> Document segment:
________________________________________

The Genealogy Of Christ Jesus





The biographers of Jesus, although they have placed him in a position

the most humiliating in his infancy, and although they have given him

poor and humble parents, have notwithstanding made him to be of royal

descent. The reasons for doing this were twofold. First, because,

according to the Old Testament, the expected Messiah was to be of the

seed of Abraham,[160:1] and second, because the Angel-Messiahs who had

previously been on earth to redeem and save mankind had been of royal

descent, therefore Christ Jesus must be so.



The following story, taken from Colebrooke's "Miscellaneous

Essays,"[160:2] clearly shows that this idea was general:



"The last of the Jinas, Vardhamana, was at first conceived

by Devananda, a Brahmana. The conception was announced to

her by a dream. Sekra, being apprised of his incarnation,

prostrated himself and worshiped the future saint (who was in

the womb of Devananda); but reflecting that no great saint

was ever born in an indigent or mendicant family, as that of

a Brahmana, Sekra commanded his chief attendant to remove the

child from the womb of Devananda to that of Trisala, wife of

Siddhartha, a prince of the race of Jeswaca, of the Kasyapa

family."



In their attempts to accomplish their object, the biographers of Jesus

have made such poor work of it, that all the ingenuity Christianity has

yet produced, has not been able to repair their blunders.



The genealogies are contained in the first and third Gospels, and

although they do not agree, yet, if either is right, then Jesus was

not the son of God, engendered by the "Holy Ghost," but the legitimate

son of Joseph and Mary. In any other sense they amount to nothing. That

Jesus can be of royal descent, and yet be the Son of God, in the sense

in which these words are used, is a conclusion which can be acceptable

to those only who believe in alleged historical narratives on no other

ground than that they wish them to be true, and dare not call them into

question.



The Matthew narrator states that all the generations from Abraham to

David are fourteen, from David until the carrying away into Babylon

are fourteen, and from the carrying away into Babylon unto Jesus are

fourteen generations.[161:1] Surely nothing can have a more

mythological appearance than this. But, when we confine our attention

to the genealogy itself, we find that the generations in the third

stage, including Jesus himself, amount to only thirteen. All attempts

to get over this difficulty have been without success; the genealogies

are, and have always been, hard nuts for theologians to crack. Some of

the early Christian fathers saw this, and they very wisely put an

allegorical interpretation to them.



Dr. South says, in Kitto's Biblical Encyclopaedia:



"Christ's being the true Messiah depends upon his being the

son of David and king of the Jews. So that unless this be

evinced the whole foundation of Christianity must totter and

fall."



Another writer in the same work says:



"In these two documents (Matthew and Luke), which profess to

give us the genealogy of Christ, there is no notice whatever

of the connection of his only earthly parent with the stock of

David. On the contrary, both the genealogies profess to give

us the descent of Joseph, to connect our Lord with whom by

natural generation, would be to falsify the whole story of his

miraculous birth, and overthrow the Christian faith."



Again, when the idea that one of the genealogies is Mary's is spoken of:



"One thing is certain, that our belief in Mary's descent from

David is grounded on inference and tradition and not on any

direct statement of the sacred writings. And there has been a

ceaseless endeavor, both among ancients and moderns, to

gratify the natural cravings for knowledge on this subject."

________________________________________

> List of tasks:
a) From the passage on the genealogy of Christ Jesus, transcribe the text starting at "Siddhartha, a prince" and ending at "repair their blunders.".
b) In the passage on the genealogy of Christ Jesus, how many generations does the third stage of the Matthew genealogy actually contain, counting Jesus himself?

> Dataset excerpt:
________________________________________

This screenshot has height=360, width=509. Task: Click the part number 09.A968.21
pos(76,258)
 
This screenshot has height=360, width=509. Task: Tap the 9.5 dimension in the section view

________________________________________

> Solutions in order:
a)
Siddhartha, a prince of the race of Jeswaca, of the Kasyapa

family."



In their attempts to accomplish their object, the biographers of Jesus

have made such poor work of it, that all the ingenuity Christianity has

yet produced, has not been able to repair their blunders.

b) Thirteen.